这是一个在 A1 和 B1 中查找 Text1 和 Text2 的宏。然后,它允许您选择要处理的文件并解析从 text1 到 text2 的子字符串。最后,它将它们拆分为不超过 1024 个字符的块(确保每个块以空格结尾,以免拆分单词),并将它们写入从 A2 开始的 A 列中的一系列行。
子字符串的解析以及将它们分解为 1024 个字符块都是使用正则表达式完成的。“工作”是在 VBA 数组中完成的,因为这比来回工作表要快。
由于字符串变量的长度可能约为 2^31 个字符,我怀疑您将整个文档读入单个变量然后处理它会有任何问题,而不是逐行处理。
由于宏有参数,您需要从另一个宏中调用它;或者更改代码以允许 text1 和 text2 的不同输入方法对您来说应该是微不足道的。
没有错误检查。
如果您不想在结果中包含 Text1 和 Text2,则只需对正则表达式模式进行细微更改即可。
我使用早期绑定以便在编写宏时利用“提示”。这需要按照宏中的说明设置引用。但是,如果您愿意,将其更改为后期绑定应该很简单。
您还可以考虑进行修改,以便多行块以某种方式与单行块区分开来。
享受
Option Explicit
'Set Reference to Microsoft Scripting Runtime
'Set Reference ot Microsoft VBScript Regular Expressions 5.5
Sub ExtractPhrases(Text1 As String, Text2 As String)

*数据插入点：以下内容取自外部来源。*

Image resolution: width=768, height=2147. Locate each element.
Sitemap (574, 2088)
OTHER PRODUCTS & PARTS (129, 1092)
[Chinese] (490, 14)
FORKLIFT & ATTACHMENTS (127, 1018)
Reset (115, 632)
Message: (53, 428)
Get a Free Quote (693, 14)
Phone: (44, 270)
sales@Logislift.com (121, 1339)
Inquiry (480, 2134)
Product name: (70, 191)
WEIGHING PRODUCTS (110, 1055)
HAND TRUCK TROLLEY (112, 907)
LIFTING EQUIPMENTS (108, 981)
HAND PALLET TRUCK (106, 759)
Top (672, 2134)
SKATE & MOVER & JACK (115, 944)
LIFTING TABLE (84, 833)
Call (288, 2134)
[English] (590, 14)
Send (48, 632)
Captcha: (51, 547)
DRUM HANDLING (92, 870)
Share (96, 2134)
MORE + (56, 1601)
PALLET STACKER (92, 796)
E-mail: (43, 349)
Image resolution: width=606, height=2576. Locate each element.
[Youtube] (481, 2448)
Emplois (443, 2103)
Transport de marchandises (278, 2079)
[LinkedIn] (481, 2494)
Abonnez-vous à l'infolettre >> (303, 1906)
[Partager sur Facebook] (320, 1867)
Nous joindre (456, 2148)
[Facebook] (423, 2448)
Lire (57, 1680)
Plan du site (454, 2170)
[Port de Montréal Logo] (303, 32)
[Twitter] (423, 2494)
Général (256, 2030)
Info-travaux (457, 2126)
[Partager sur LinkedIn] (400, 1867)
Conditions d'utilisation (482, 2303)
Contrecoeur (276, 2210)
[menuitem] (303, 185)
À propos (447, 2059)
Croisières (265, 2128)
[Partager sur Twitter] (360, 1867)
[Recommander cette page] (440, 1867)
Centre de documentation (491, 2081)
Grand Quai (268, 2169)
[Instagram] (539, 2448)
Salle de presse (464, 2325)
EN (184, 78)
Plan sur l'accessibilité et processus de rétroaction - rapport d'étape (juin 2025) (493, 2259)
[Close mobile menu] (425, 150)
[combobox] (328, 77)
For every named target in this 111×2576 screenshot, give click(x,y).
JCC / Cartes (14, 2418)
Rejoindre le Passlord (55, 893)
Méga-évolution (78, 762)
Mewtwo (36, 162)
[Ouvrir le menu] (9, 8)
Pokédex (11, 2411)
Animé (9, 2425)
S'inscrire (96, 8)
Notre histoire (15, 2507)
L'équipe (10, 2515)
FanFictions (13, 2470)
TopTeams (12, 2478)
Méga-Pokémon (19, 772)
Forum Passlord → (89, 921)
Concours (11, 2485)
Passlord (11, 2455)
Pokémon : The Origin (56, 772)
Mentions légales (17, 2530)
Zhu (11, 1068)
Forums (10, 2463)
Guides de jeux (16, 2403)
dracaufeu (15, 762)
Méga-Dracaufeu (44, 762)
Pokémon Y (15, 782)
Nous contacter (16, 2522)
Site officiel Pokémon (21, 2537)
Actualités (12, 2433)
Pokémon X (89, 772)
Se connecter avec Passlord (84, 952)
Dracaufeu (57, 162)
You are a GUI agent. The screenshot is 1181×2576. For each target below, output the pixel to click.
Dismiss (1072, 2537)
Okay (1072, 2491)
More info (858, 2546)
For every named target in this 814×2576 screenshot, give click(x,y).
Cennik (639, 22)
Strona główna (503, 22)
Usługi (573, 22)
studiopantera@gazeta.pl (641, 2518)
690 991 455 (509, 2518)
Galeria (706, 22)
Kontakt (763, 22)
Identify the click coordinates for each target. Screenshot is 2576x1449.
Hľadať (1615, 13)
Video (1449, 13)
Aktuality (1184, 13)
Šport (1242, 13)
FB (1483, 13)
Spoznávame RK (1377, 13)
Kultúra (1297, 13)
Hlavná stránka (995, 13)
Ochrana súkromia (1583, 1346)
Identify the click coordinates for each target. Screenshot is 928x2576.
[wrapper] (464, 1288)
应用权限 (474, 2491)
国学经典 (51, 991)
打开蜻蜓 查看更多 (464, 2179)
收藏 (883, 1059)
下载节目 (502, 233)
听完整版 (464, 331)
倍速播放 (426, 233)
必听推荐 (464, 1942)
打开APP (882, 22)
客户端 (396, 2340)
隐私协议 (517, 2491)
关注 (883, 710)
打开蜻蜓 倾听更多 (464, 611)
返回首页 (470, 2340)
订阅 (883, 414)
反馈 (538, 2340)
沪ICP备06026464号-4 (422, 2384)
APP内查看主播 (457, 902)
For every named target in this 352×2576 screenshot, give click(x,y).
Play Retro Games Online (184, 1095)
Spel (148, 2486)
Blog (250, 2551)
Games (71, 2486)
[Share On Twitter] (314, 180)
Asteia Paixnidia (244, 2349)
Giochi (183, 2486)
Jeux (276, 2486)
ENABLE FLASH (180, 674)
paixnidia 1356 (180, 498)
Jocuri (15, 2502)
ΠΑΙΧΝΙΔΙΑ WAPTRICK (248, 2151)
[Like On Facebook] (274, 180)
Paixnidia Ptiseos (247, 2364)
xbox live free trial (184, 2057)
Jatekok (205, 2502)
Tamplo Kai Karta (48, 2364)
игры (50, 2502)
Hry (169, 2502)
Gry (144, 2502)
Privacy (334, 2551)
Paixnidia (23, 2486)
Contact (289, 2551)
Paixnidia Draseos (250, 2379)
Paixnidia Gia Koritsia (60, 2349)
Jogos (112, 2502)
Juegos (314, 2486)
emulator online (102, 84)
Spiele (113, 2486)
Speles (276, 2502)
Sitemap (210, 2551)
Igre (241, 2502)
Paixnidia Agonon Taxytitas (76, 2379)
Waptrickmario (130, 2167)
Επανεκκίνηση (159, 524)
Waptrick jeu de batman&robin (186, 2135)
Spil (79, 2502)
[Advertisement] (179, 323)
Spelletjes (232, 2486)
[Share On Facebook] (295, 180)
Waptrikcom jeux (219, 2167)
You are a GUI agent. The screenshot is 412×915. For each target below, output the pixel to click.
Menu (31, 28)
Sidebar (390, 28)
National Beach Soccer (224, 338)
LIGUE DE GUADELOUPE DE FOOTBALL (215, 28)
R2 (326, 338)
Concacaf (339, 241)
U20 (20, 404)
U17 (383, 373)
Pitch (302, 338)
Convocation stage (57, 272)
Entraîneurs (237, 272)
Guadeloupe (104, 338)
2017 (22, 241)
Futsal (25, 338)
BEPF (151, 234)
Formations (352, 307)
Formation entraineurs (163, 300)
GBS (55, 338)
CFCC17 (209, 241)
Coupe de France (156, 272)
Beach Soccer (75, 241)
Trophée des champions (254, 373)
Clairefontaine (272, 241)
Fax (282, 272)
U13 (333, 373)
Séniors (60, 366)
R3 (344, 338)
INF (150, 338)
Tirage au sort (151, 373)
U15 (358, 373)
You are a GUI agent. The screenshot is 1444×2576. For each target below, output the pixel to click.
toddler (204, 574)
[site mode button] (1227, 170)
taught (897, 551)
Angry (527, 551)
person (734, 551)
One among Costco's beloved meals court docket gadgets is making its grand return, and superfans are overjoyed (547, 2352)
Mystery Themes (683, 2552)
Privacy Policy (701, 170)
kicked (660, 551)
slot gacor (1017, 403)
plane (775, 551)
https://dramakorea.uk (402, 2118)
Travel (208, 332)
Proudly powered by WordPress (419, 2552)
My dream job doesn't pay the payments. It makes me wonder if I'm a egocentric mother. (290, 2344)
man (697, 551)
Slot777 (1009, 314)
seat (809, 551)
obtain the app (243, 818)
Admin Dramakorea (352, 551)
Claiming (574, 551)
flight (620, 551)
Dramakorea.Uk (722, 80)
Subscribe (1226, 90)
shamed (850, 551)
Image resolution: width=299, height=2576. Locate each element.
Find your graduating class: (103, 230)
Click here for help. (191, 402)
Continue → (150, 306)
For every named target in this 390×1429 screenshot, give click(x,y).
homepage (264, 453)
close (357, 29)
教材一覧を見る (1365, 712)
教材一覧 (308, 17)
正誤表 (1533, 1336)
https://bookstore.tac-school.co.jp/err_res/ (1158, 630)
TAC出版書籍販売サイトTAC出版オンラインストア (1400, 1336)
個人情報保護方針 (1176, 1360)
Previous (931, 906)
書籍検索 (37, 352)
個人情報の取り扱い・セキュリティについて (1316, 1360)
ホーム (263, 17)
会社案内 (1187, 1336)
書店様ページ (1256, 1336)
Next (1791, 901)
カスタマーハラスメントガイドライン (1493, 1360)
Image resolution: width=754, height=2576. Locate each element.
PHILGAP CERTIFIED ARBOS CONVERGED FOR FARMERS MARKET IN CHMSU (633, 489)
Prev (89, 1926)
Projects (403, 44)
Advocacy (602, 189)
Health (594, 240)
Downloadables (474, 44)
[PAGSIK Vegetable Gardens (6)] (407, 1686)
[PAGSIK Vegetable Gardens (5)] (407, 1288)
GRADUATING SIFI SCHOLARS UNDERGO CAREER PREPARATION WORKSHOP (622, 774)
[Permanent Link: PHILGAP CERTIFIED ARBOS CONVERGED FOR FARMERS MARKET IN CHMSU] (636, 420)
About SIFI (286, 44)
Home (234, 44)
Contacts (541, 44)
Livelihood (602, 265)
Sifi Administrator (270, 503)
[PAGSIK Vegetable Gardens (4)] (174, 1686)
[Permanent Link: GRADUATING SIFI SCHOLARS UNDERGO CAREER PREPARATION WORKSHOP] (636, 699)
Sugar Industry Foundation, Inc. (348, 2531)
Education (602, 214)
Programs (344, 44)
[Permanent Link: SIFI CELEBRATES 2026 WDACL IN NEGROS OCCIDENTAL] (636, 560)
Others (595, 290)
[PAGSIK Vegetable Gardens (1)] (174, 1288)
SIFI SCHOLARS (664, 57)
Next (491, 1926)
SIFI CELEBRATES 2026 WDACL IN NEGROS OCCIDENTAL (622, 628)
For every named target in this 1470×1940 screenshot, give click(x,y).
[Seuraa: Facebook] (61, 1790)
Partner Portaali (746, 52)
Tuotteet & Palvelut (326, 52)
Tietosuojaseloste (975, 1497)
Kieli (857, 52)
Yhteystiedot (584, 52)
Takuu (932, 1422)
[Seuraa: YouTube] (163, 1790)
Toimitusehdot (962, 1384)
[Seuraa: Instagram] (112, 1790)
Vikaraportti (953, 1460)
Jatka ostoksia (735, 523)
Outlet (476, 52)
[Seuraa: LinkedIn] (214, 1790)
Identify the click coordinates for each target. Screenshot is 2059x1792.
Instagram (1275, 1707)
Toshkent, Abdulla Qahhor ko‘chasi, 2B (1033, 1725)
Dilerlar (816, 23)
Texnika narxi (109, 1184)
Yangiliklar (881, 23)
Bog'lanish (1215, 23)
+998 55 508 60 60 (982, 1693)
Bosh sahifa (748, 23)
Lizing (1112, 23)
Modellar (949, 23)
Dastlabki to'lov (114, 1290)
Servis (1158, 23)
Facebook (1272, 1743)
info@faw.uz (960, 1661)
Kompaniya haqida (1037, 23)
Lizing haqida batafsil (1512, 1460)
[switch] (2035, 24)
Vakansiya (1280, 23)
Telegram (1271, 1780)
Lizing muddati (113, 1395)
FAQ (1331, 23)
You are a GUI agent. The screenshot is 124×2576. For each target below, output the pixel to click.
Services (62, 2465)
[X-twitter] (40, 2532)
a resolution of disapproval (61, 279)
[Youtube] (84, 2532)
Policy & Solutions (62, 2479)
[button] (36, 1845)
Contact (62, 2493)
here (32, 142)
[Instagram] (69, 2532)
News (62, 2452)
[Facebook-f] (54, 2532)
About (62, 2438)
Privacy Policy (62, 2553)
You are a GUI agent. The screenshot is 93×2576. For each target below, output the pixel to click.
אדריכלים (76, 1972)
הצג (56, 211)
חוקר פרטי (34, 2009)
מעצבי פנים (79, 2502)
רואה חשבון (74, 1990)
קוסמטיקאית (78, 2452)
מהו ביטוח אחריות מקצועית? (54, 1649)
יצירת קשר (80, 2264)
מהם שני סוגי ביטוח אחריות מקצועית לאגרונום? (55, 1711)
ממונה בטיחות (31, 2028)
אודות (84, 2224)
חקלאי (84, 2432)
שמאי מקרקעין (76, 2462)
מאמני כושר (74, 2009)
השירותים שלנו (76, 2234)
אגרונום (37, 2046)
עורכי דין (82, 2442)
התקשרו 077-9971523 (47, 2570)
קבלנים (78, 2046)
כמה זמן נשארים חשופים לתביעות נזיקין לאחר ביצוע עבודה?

Dim FSO As FileSystemObject
Dim TS As TextStream
Dim FN As File, sFN As String
Dim RE As RegExp, MC As MatchCollection, M As Match
Dim RE2 As RegExp, MC2 As MatchCollection, M2 As Match
Dim sPat As String
Dim S As String, sTemp As String
Dim V() As Variant, vRes() As Variant
Dim I As Long, J As Long, K As Long
Dim C As Range
Dim rRes As Range
'Get File path
With Application.FileDialog(msoFileDialogFilePicker)
.AllowMultiSelect = False
.ButtonName = "Process File"
.Filters.Add "Text", "*.txt", 1
.FilterIndex = 1
.InitialView = msoFileDialogViewDetails
If .Show = -1 Then sFN = .SelectedItems(1)
End With
'Read File into String variable
Set FSO = New FileSystemObject
Set TS = FSO.OpenTextFile(FileName:=sFN, IOMode:=ForReading, Create:=False)
S = TS.ReadAll
'Get results
Set RE = New RegExp
Set RE2 = New RegExp
With RE2
.Global = True
.MultiLine = False
.Pattern = "(\S[\s\S]{1,1023})(?:\s+|$)"
End With
With RE
.Global = True
.IgnoreCase = True
.Pattern = "\b" & Text1 & "\b([\s\S]+?)\b" & Text2 & "\b"
If .Test(S) = True Then
ReDim vRes(0)
Set MC = RE.Execute(S)
For I = 1 To MC.Count
Set MC2 = RE2.Execute(MC(I - 1))
ReDim V(1 To MC2.Count)
For J = 1 To MC2.Count
V(J) = MC2(J - 1).SubMatches(0)
Next J
ReDim Preserve vRes(UBound(vRes) + J - 1)
For J = 1 To MC2.Count
K = K + 1
vRes(K) = V(J)
Next J
Next I
End If
End With
vRes(0) = "Phrases"
'transpose vRes
ReDim V(1 To UBound(vRes) + 1, 1 To 1)
For I = 0 To UBound(vRes)
V(I + 1, 1) = vRes(I)
Next I
Set rRes = Range("a2").Resize(rowsize:=UBound(V))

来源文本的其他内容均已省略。